Williamson prepares his students both for jobs and for continuing their studies. His students have built a small-scale house, generated computer-designed construction plans and installed electrical and plumbing systems, drywall, flooring and more.

“What we’re training the kids to do coming out of this program is basically that kids have two options,” he said. “They can go directly into the work force and start working. They have the basic skills for that. Or, they can go on to a post-secondary school … and go for an associate degree or four-year management degree.”

He said the students have an opportunity to earn five college credits through the construction trades program.

Nolan Robinson, an 11th-grade student, said he enjoyed learning under Williamson’s teaching.

“It’s been great. It gives me a better understanding than just trying to go out and do it myself. He’s a great teacher, and he teaches us well,” Robinson said. “The floor systems we’re doing right now … if you want to build a house, you have to know how to do that exactly right.”

Robinson said he enjoyed the chance to learn more about the trade.

“If I ever went and did my own business, I’d look back on what I did here and go from there,” he said. “I’m just glad we have this opportunity. Some schools don’t have these opportunities.”

Randy J. Zangara, district career and technical education director, said the teaching excellence recognition shows exactly what kind of teacher Williamson is.

“It exemplifies a lot of different things. No. 1, it shows the strength of him as an educator. That’s undisputed.
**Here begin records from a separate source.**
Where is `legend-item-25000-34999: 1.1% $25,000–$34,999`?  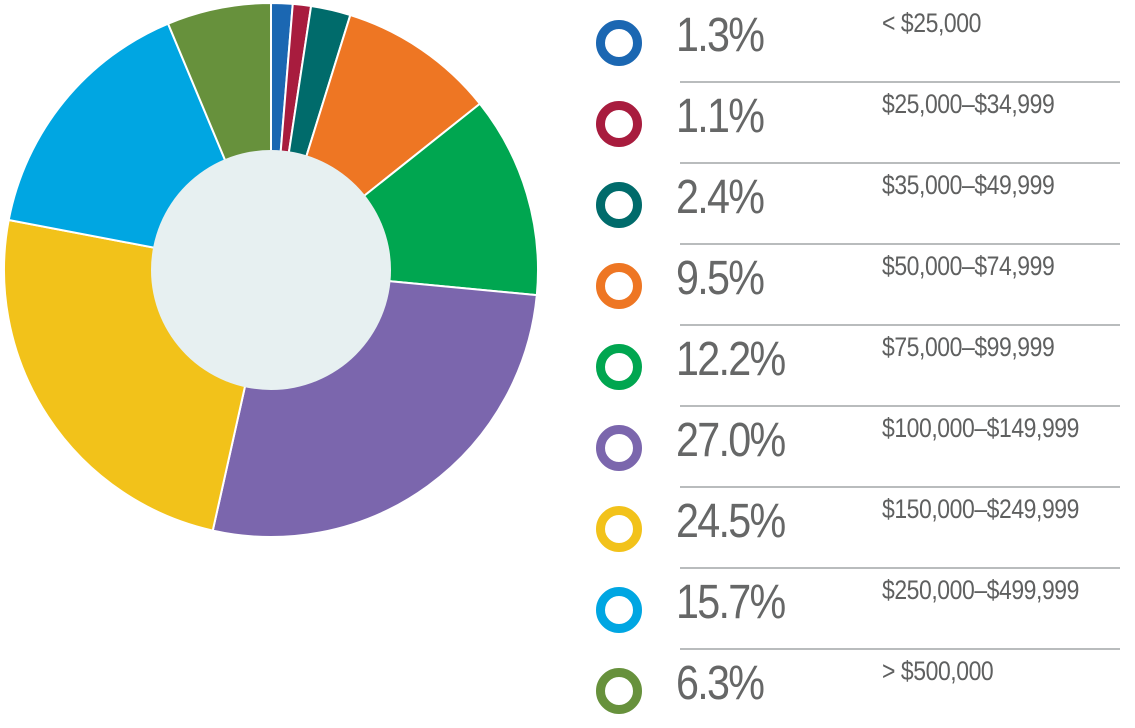
legend-item-25000-34999: 1.1% $25,000–$34,999 is located at coordinates (860, 121).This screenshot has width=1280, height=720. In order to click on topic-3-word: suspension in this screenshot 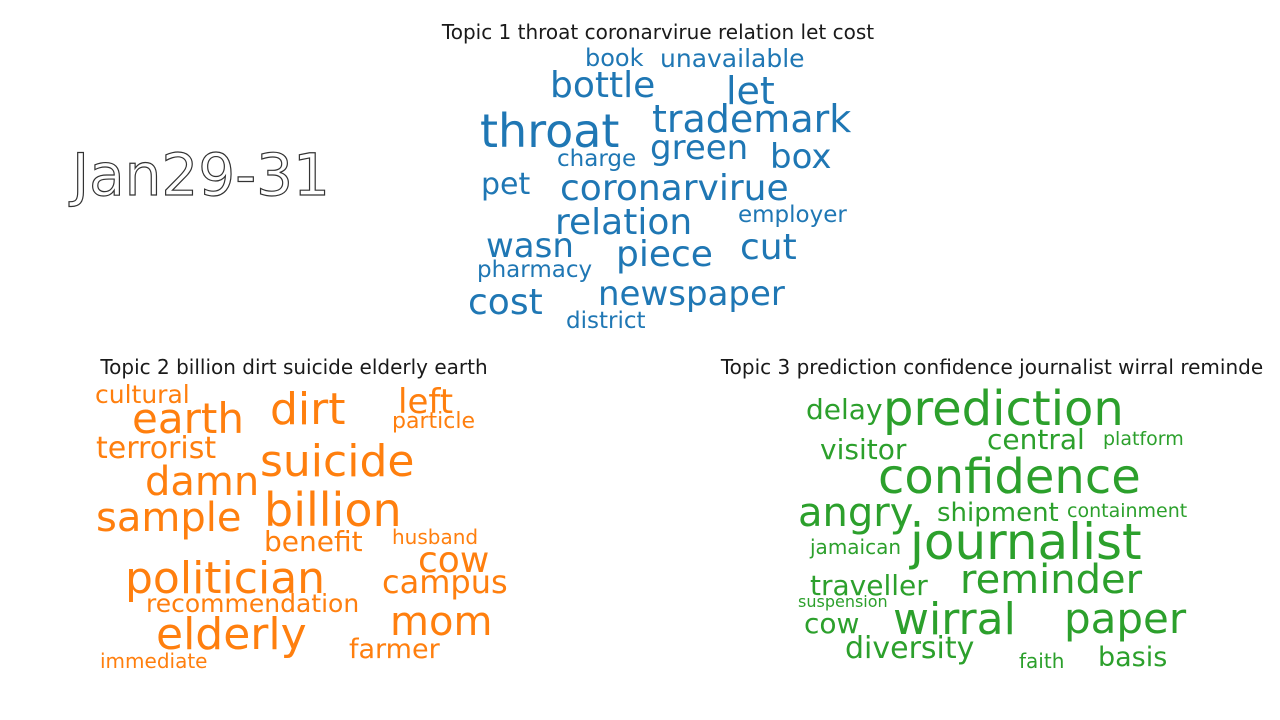, I will do `click(843, 602)`.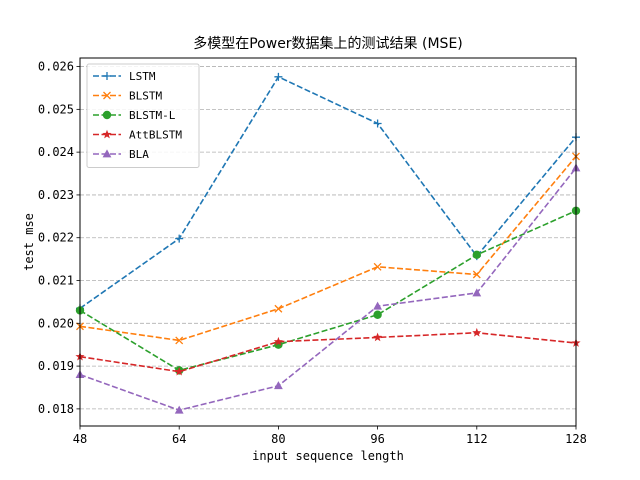 This screenshot has width=640, height=480. I want to click on legend-label: BLSTM, so click(146, 96).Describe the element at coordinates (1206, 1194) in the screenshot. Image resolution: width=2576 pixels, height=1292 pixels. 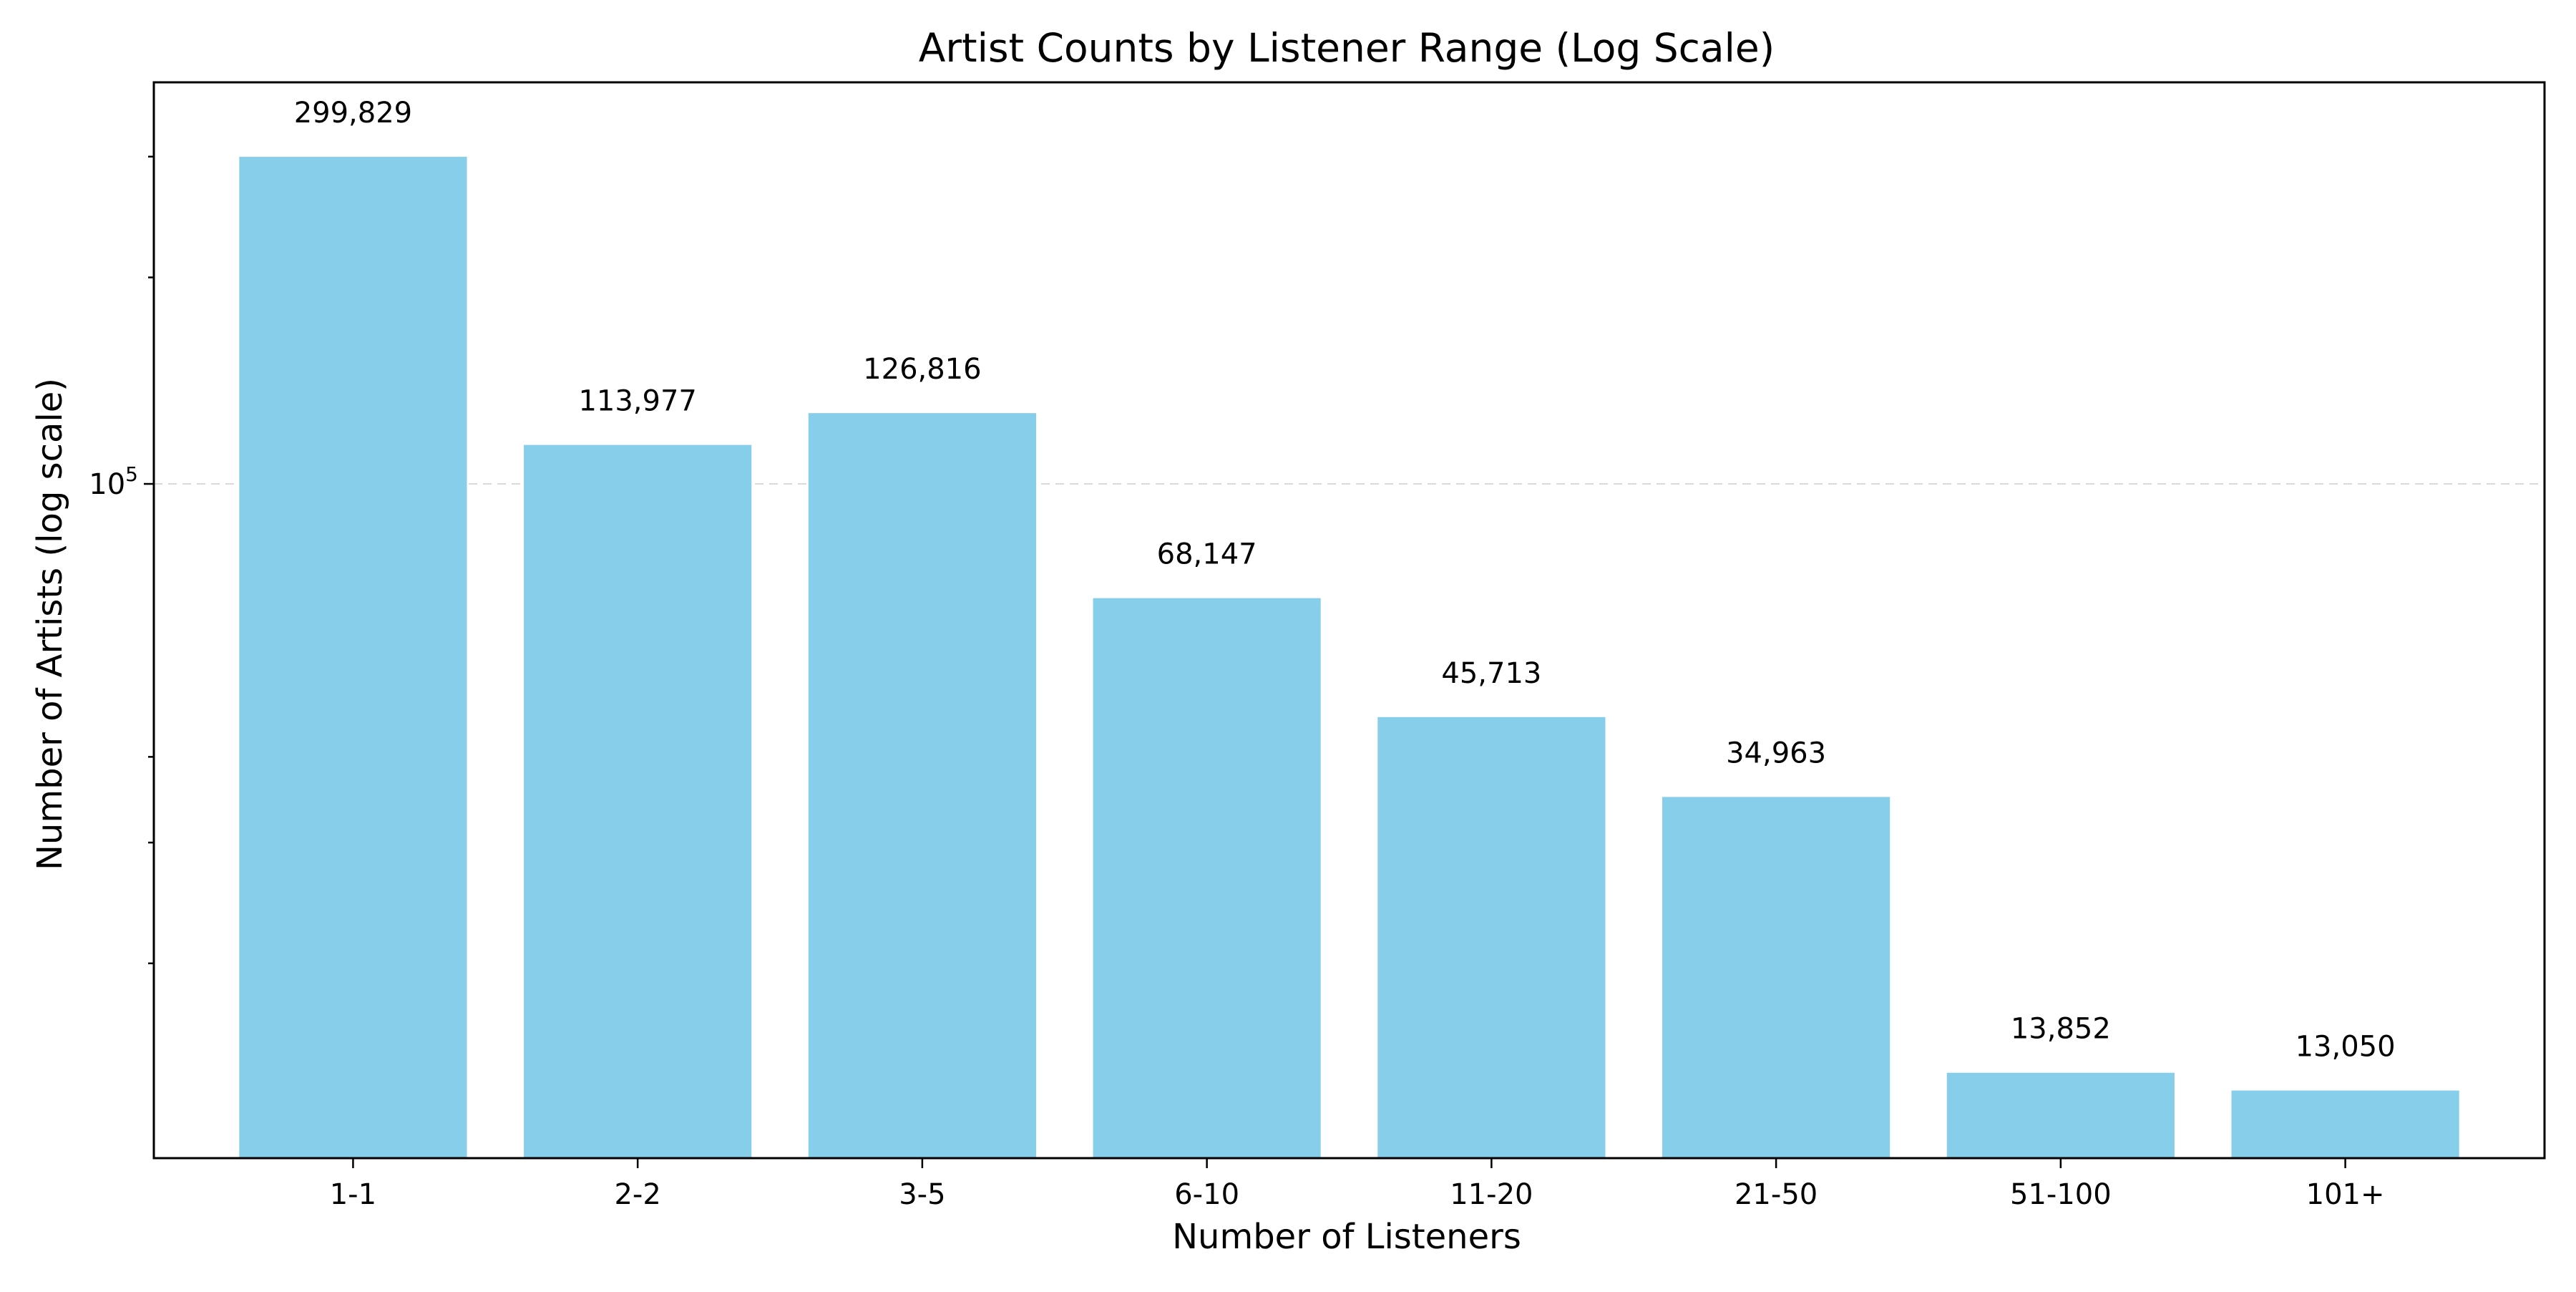
I see `x-tick-label: 6-10` at that location.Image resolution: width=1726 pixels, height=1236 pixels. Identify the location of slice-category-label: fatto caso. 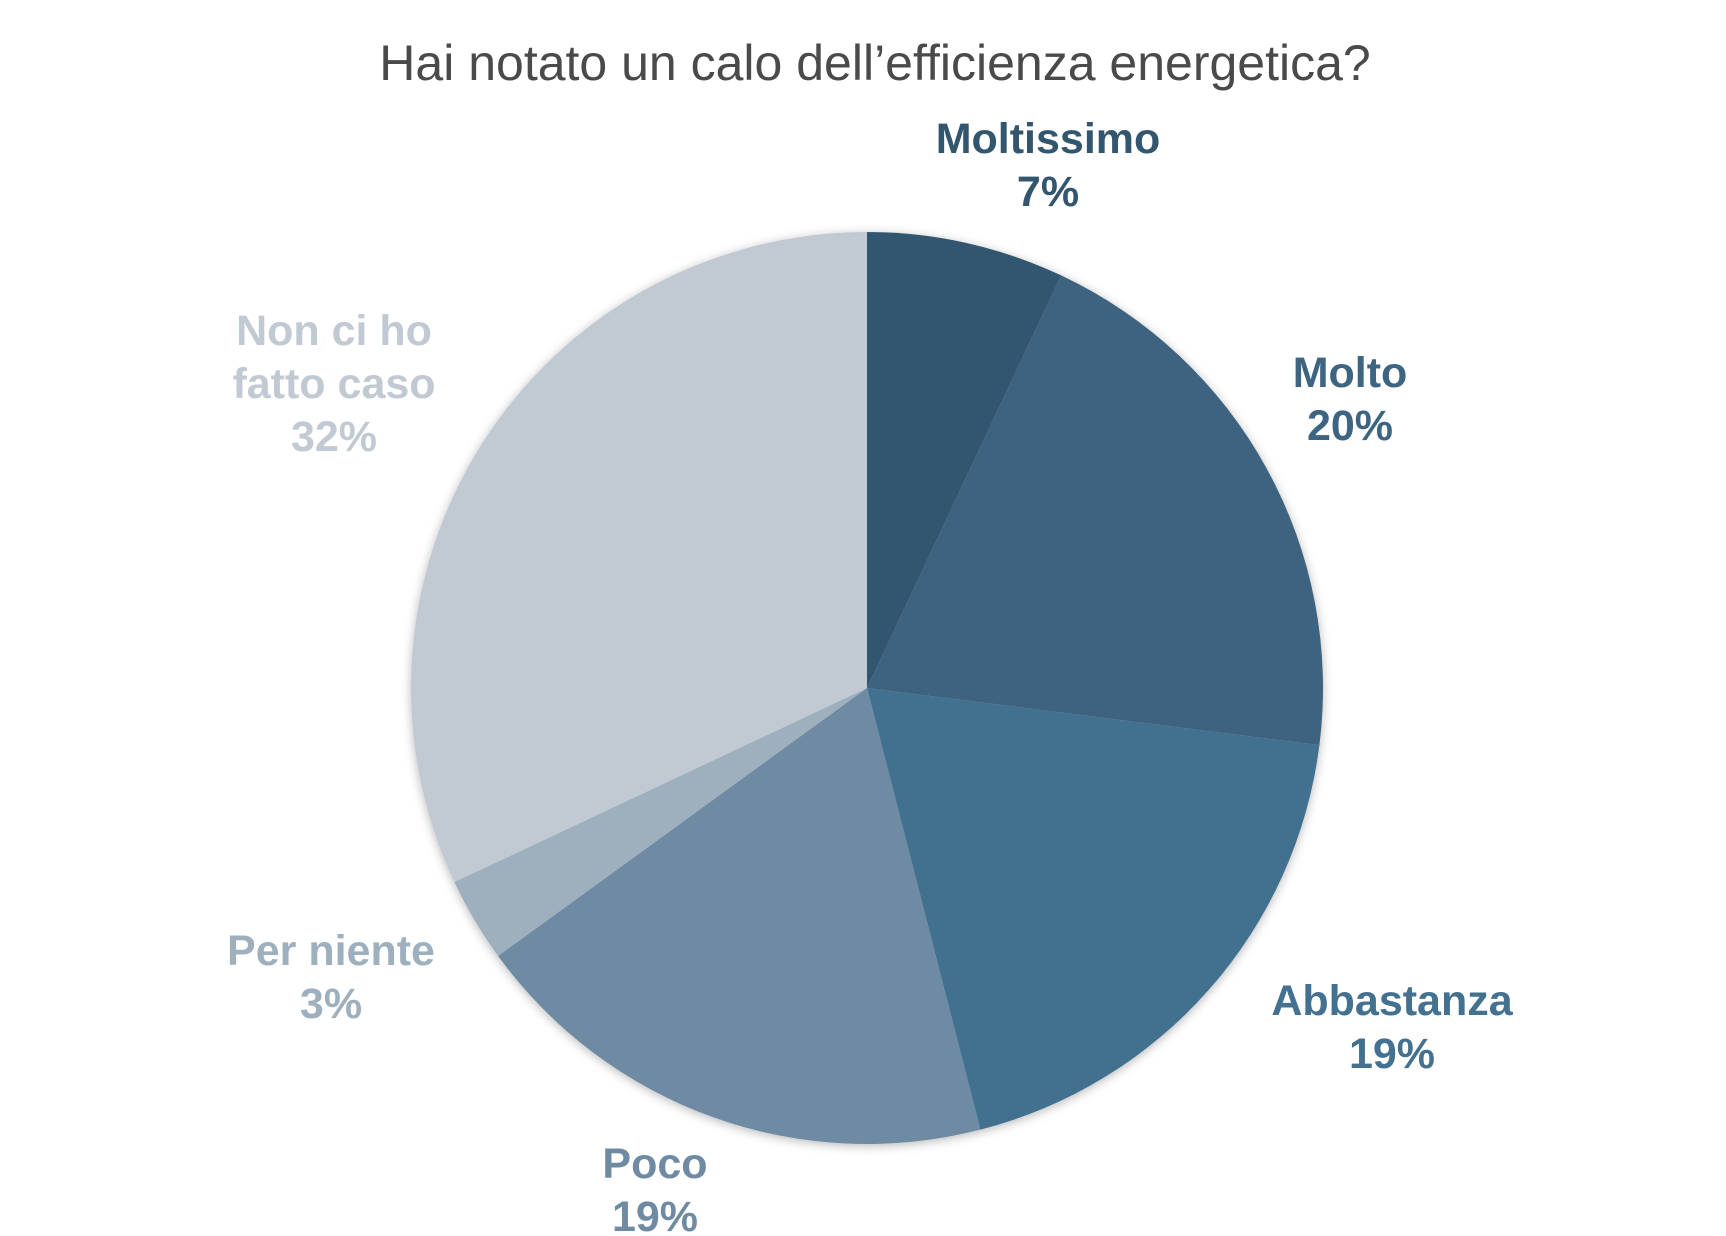
(334, 384).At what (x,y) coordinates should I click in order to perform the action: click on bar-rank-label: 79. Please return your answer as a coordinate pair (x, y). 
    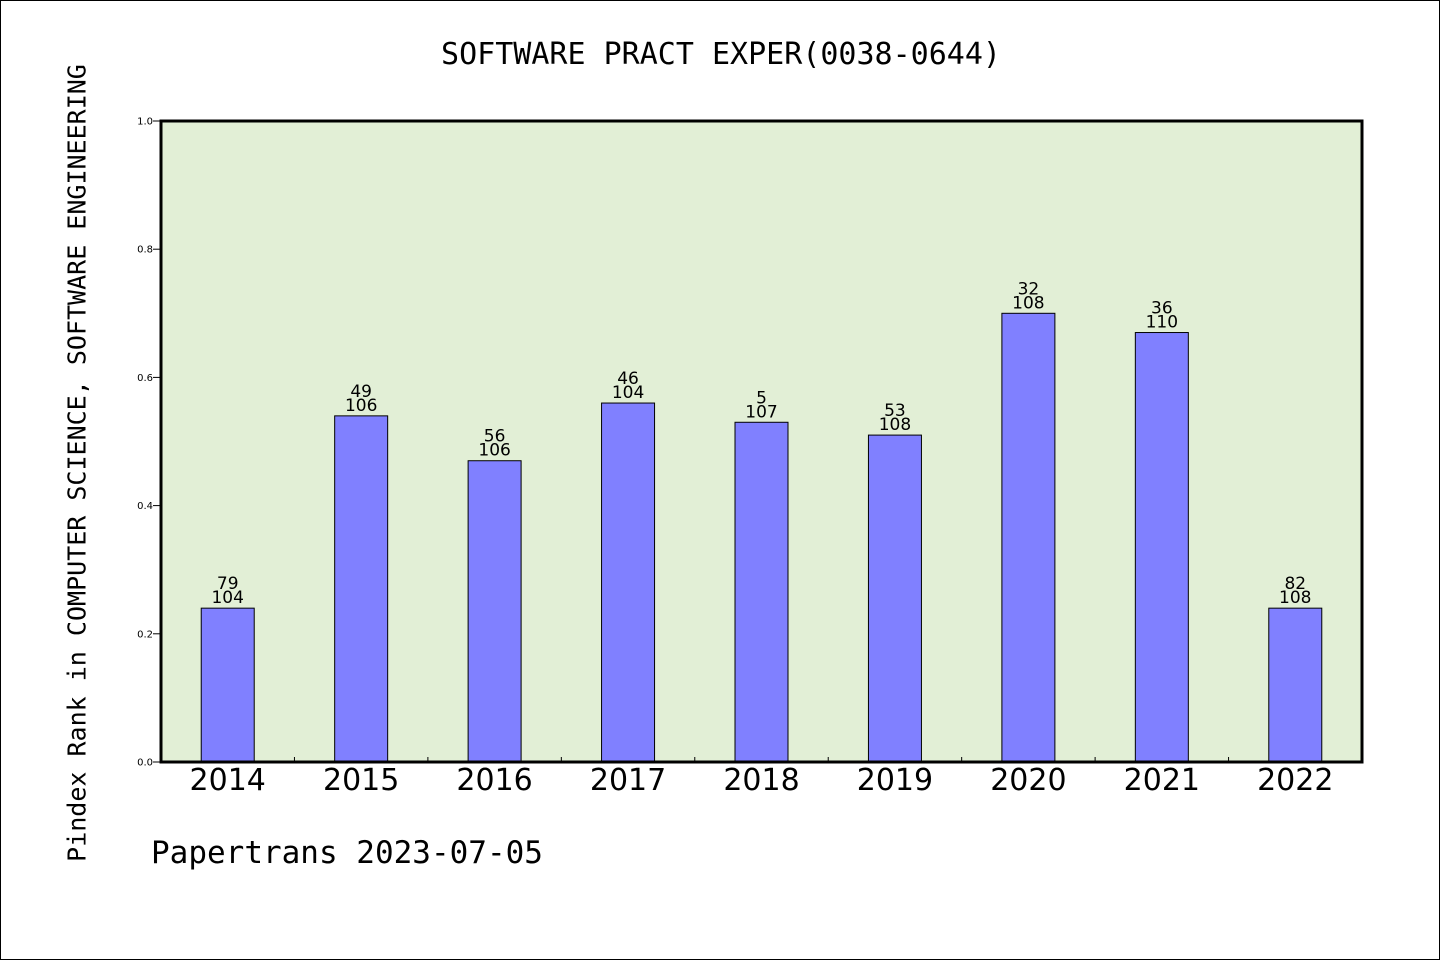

He has a very good resume of what he’s done throughout the track of his career,” Zangara said. “It also exemplifies the strength of our program and the kind of students that we push through there.”

He said it also shows the strength of the local industry.

“We have a very strong construction community, and that is something that really drives our program,” he said.

The program is sponsored by West Branch Susquehanna Builders Association, where Williamson also happens to be vice president, and by the Occupational Advisory Committee.

“It’s a whole, well-rounded community effort,” Zangara said. “And, on top of it, to throw in the strength of our school district to be able to provide a program like that with the support of the administration … we see the value in trying to create individuals to be beneficial to our community to work in someday.”

He said having recognition like this finalist choice really shows the community just how strong the program is.

“I think it’s great we have a teacher recognized for it,” he said. “I know his heart and soul goes into getting his kids to be the best that they can be someday, whether it’s that they go on to the military, go on to college or just leaving and getting a job in a trades field.”

Zangara said he is proud of Williamson and of all the students who have the opportunity to work with the program.